All things considered, I can think of just two situations under which we’ll be hearing from CDC about waning immunity and the need for another booster.  One would be the next COVID-19 wave, if any.  A second would be an actual rise in hospitalizations or deaths among the elderly, showing that the falling overall case counts are not enough to offset waning immunity in the elderly.

And the other will be this fall, when CDC is busy talking up the flu vaccine anyway.  It’s still a pretty good bet that we’re going to have an annual winter COVID-19 season, just as we have an annual winter flu season.  That seems to be typical, in the Northern Hemisphere, for most of the other coronaviruses.  Given our past two years’ history, I’d be surprised if that weren’t true about COVID-19.

Seasonality of human coronaviruses (other than COVID-19) in Stockholm, Sweden:

 

Source: Potential impact of seasonal forcing on a SARS-CoV-2 pandemic DOI: https://doi.org/10.4414/smw.2020.20224 Publication Date: 16.03.2020 Swiss Med Wkly. 2020;150:w20224 Neher Richard A., Dyrdak Robert, Druelle Valentin, Hodcroft Emma B. Albert J.

Given all that, my best guess is that any push for additional boosters will come this fall, in the context of something we’re all familiar with:  Flu season.

In any case, no matter how I do the math — either the current 22 cases per 100K per day, or the current 5700 hospitalizations per day — my best guess remains that they typical vaccinated-and-boostered person faces less risk of hospitalization and death from COVID-19 than from typical seasonal flu.  (The hospitalizations benchmark is based on the analysis of Post #1430.)  All of those numbers are now somewhat in doubt, but my sense is that we’re far enough below the “equal risk” thresholds that the average vaccinated and boostered person still faces less risk of infection or severe disease from COVID-19 than from flu.

I say this, and I grasp it intellectually.  But it will be a while before my behavior fully reflects that.  Plus, if the signs are still up in the stores requesting that patrons wear masks — well, I’ll wear a mask.  Why not?  I have what I hope is a more-than-lifetime supply of N95 and equivalent masks now.


State-level correlation of new cases and hospitalization case rate

In at least one prior post (Post #1391), I noted that COVID-19 case hospitalization rates varied widely across states.

In fact, the only aspect of state-to-state variation in hospitalization practices for COVID that made clear sense is that high-elevation states had a higher ICU use per hospitalized case.  There’s just plain less oxygen in the air in the Mountain states than at sea level, and that that show up plainly in ICU for respiratory conditions, as well as (e.g.) home oxygen costs in the Medicare population.
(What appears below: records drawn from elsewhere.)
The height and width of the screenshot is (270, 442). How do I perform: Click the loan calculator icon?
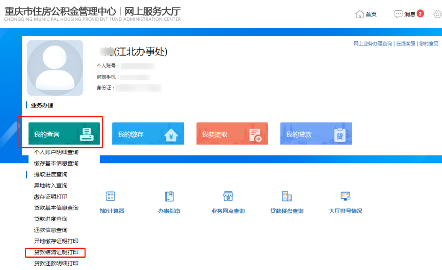click(110, 196)
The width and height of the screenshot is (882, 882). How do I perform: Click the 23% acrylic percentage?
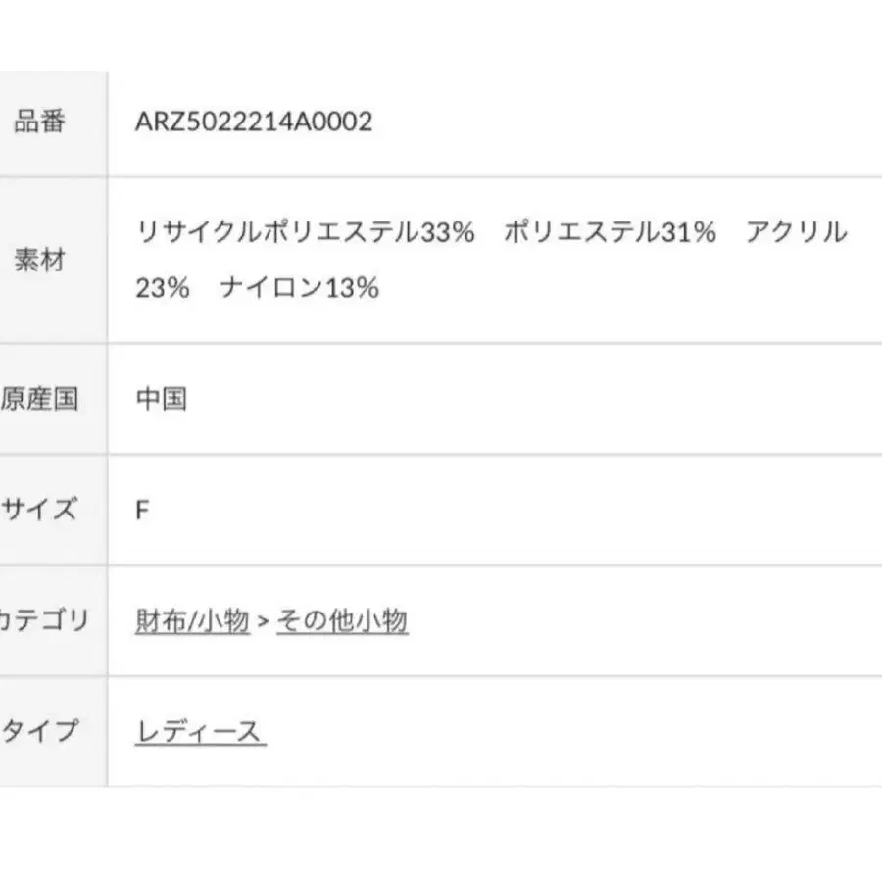163,289
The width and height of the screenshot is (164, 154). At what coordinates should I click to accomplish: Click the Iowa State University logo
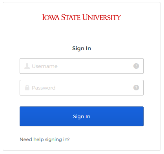(81, 17)
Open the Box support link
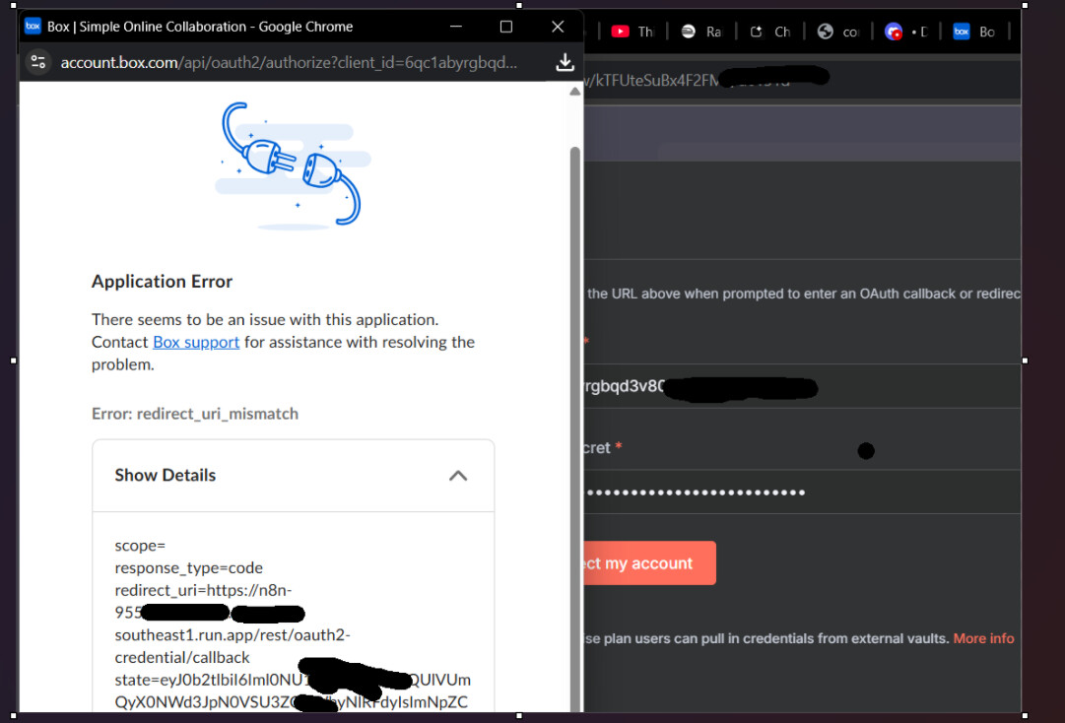This screenshot has width=1065, height=723. (x=195, y=342)
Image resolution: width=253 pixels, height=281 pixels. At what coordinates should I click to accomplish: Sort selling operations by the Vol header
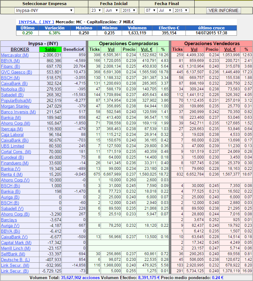coord(194,50)
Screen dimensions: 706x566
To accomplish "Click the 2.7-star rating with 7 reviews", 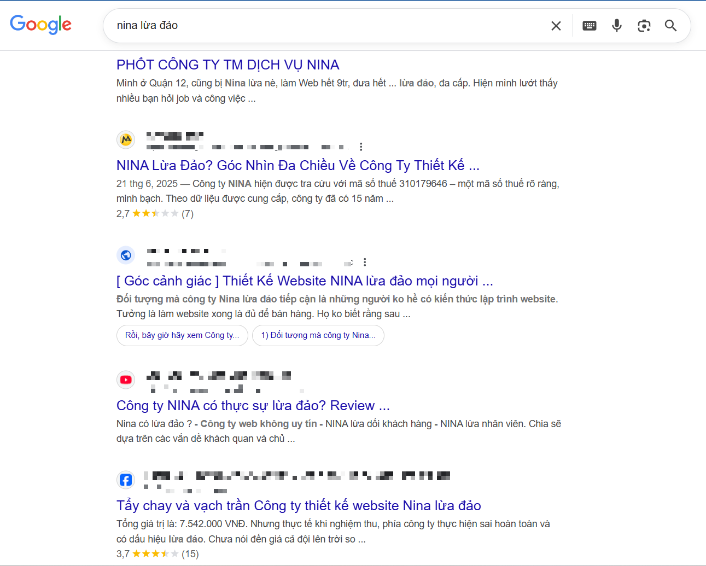I will coord(155,213).
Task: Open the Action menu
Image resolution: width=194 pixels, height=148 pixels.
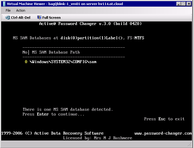Action: [x=21, y=10]
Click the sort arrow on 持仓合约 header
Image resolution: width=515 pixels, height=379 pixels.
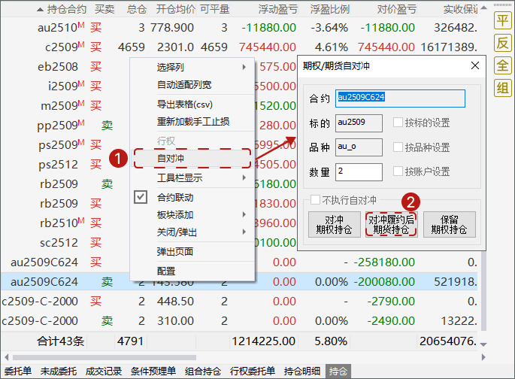coord(41,9)
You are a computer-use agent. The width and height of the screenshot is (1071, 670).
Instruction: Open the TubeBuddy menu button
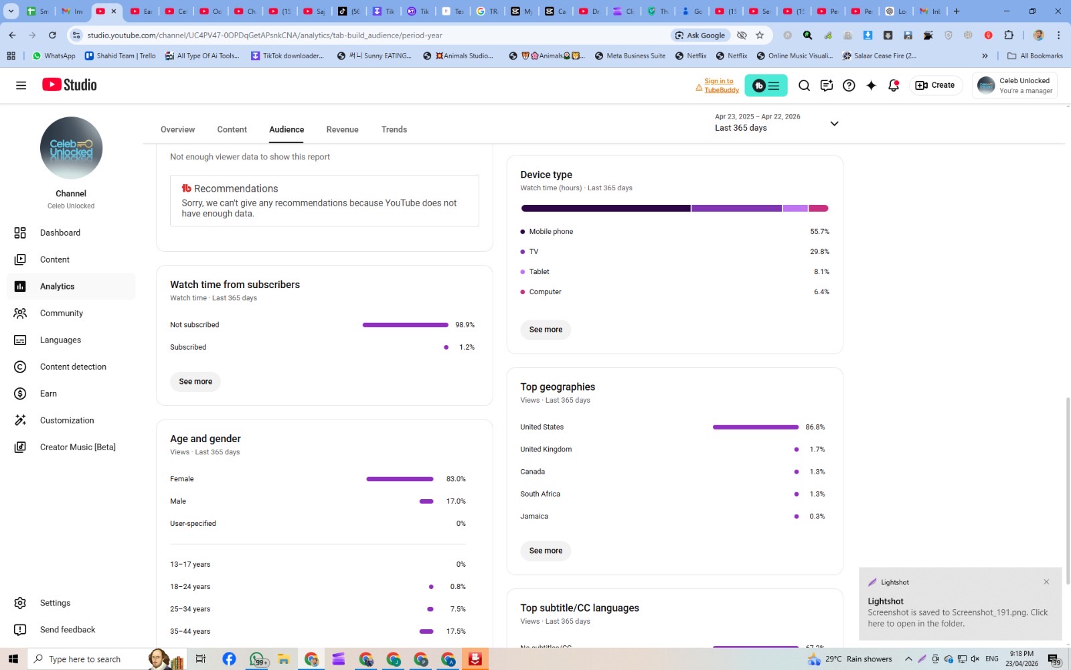tap(766, 86)
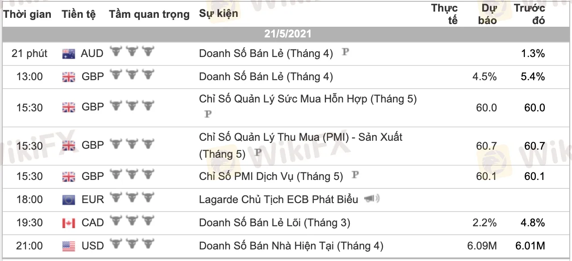Click the Tầm quan trọng column header
The image size is (572, 261).
click(149, 14)
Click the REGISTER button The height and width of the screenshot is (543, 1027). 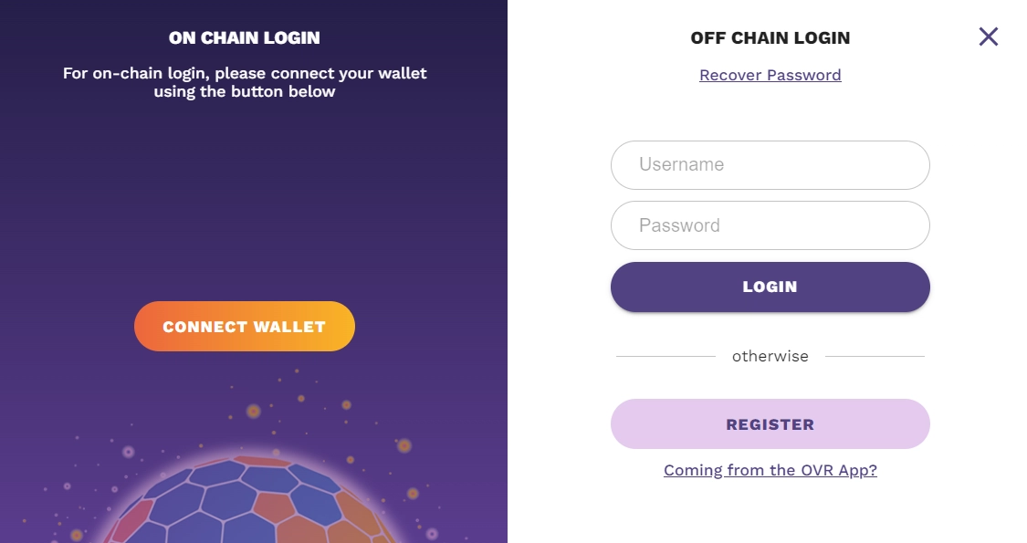click(770, 424)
Other than that, the COVID-19 case hospitalization rates looked like somebody threw darts at the map.  There didn’t seem to be any obvious pattern that could see.

Currently, one peculiarity I’m seeing is that the handful of states with continue high new case loads (e.g., Idaho) don’t have particularly high rates of new hospitalizations.  And so, as my last exercise for today, I want to check the state-level correlation between the new case rate ( cases/100K/day) and the case hospitalization rate (hospitalizations / new case).

Well, that’s about as clear as a graph gets, when it comes to health care data.  That looks very much like the burden of hospitalization is about the same across the states, and the only thing that’s varying is the number of cases being reported.

I’ll definitely have to take a closer look at this, if only to make sure I didn’t mess anything up in the calculation.  At the minimum, this certainly makes me take a step back and wonder what, exactly, is driving the state-to-state variation in daily new cases being reported.

I guess a small effect like this was to be expected.  After all, every case hospitalized for COVID-19 will be a case that’s reported.  But I never imagined anything like the nice, tight cluster of dots above, or the steep slope of the implied curve.  It’s as if almost all the variation in case counts is just noise.